In EEPROM memories, the logical value of a bit stored in a memory location is represented by the value of the threshold voltage of a floating gate transistor, which may be modified at will by write operations. A write operation generally comprises an erase step followed by a programming step.
However, in certain cases, the write operation may comprise only an erase step or only a programming step. Thus, if, for example, the word to be written only contains “0”s, then only an erase step is needed. If the previous content of the memory location in which it is desired to write a digital word already contains only “0”s, then the erase step is unnecessary.
The programming or the erasing of a floating gate transistor consists of the injection or the extraction of electrical charges into/from the floating gate of the transistor by tunnel effect (“Fowler-Nordheim effect”) through the gate oxide called “tunnel oxide”, by means of a high voltage pulse Vpp which can be of the order of 10 to 20 volts, typically 13 volts.
This high voltage of 13 volts needed for the writing of EEPROM memories is non-reducible and is very constraining with regard to the technological processes and the reliability of the product.
Indeed, lithographic reduction, in other words an increase in the etch resolution, leads to a decrease in the operating voltages, and this high write voltage becomes more problematic with regard notably to leakages from the source/drain junctions of the transistors and also to breakdown of the tunnel oxides.
Consequently, these risks of breakdown and of premature aging of the transistors have a direct impact on the reliability of the product and the maximum high voltage Vpp applicable is limited by the robustness of the memory cells.
Furthermore, when the voltage Vpp comes close to the maximum permitted voltages for the components in question, high leakage currents appear, generally by avalanche effect. These currents increase dramatically above a certain threshold and a charge pump can no longer supply them. This can lead to an under-erasing or an under-programming, and these risks of leakages thus have a direct impact on the functionality of the circuit.

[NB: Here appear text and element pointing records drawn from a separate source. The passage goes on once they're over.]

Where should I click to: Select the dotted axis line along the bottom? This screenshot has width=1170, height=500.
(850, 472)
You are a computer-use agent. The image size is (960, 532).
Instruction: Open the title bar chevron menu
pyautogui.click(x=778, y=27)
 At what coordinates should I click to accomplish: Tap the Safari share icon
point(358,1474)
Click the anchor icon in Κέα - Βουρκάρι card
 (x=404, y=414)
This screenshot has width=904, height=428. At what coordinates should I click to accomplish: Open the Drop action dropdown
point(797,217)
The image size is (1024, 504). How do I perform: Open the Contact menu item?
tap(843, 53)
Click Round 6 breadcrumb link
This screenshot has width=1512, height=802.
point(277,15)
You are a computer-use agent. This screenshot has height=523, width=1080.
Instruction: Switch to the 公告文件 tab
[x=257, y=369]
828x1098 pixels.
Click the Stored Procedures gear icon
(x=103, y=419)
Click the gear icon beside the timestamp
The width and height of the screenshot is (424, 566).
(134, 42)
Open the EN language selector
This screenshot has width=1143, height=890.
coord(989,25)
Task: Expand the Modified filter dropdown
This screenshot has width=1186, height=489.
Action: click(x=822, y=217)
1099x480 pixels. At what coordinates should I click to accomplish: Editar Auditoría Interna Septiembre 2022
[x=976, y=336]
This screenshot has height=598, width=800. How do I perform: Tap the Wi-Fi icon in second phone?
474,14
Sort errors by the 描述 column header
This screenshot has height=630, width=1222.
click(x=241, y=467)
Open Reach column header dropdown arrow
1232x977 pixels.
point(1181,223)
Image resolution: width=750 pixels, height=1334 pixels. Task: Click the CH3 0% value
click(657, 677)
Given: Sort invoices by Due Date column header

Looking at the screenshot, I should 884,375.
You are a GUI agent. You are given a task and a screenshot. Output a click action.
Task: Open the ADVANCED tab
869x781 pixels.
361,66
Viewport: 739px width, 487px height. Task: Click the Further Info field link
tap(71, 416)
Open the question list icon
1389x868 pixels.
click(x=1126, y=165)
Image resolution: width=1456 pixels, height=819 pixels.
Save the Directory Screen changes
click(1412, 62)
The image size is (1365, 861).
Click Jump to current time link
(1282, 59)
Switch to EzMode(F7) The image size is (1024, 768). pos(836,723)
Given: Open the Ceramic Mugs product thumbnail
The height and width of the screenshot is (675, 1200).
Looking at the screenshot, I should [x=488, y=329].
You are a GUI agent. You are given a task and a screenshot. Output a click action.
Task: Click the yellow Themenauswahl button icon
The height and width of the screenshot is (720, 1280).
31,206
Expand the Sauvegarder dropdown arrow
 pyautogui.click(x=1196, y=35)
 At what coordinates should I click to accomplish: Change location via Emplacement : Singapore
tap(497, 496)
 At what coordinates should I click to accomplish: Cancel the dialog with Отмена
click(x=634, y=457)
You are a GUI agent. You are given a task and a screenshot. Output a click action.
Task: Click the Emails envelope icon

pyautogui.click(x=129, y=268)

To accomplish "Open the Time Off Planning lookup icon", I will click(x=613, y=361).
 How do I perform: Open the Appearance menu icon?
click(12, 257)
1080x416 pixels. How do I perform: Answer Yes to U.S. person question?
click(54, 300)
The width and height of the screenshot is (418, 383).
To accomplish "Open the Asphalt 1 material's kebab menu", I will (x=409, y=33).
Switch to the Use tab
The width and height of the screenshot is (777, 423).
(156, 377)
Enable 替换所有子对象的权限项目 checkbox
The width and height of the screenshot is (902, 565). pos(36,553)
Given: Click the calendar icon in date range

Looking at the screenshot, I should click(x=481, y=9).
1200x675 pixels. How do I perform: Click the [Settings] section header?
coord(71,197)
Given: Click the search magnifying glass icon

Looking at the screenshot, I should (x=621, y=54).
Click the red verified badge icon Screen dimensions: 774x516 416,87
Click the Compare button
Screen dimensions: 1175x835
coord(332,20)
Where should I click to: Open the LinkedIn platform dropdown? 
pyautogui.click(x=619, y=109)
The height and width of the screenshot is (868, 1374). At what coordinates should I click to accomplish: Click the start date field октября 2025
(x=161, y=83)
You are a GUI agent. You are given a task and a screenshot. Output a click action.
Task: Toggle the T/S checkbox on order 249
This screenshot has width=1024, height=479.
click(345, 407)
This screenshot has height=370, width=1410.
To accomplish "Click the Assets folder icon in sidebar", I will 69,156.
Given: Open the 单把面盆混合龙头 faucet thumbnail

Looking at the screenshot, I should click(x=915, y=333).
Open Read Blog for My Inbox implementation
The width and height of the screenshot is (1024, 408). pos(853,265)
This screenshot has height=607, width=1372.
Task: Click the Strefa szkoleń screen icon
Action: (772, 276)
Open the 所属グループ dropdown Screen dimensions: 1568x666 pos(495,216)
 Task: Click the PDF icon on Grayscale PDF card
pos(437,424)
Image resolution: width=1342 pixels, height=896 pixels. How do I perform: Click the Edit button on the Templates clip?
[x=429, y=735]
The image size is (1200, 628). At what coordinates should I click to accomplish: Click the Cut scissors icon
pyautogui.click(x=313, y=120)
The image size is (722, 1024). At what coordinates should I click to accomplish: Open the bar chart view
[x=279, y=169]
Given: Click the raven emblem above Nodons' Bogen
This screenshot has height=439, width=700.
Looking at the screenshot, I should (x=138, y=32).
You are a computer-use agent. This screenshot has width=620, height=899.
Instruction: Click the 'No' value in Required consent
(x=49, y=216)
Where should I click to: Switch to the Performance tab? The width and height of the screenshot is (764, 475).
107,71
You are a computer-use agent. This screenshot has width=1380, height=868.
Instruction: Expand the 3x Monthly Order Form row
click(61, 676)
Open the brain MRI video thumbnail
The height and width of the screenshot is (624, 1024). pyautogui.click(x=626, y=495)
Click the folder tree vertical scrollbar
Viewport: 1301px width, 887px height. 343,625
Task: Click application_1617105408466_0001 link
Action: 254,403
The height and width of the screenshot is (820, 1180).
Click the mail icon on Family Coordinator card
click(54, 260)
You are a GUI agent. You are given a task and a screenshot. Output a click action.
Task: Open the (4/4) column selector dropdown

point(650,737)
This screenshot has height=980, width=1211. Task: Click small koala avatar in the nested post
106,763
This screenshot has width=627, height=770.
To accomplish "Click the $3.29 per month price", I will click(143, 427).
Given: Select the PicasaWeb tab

The electric field needed to obtain a tunnel current by “Fowler-Nordheim effect” is notably proportional to the applied voltage Vpp, to the drain-floating gate coupling factor and to the inverse of the thickness of the layer of tunnel oxide.
Maximizing the coupling factor of the memory cells and minimizing the thickness of the tunnel oxide have provided a partial solution to this problem, but these techniques have attained their maximum possibilities (coupling factor exceeding 80% and thickness of tunnel oxide less than 70 Å).
An increase in the duration of application of the erase and programming pulses is limited because it can lead to unacceptable write times.
Consequently, it is in particular the write problems that pose a barrier to the development of modern technologies of non-volatile memories of the EEPROM type.
Furthermore, there exists a need for low power operation of memories, and hence to limit the value of the voltages implemented, notably for autonomous systems powered by small batteries, such as hearing aids, or for radiofrequency identification “RFID” tags.
Thus, it is desirable to reduce this high voltage Vpp, while at the same time ensuring a reliable and efficient writing of the data into the memory locations.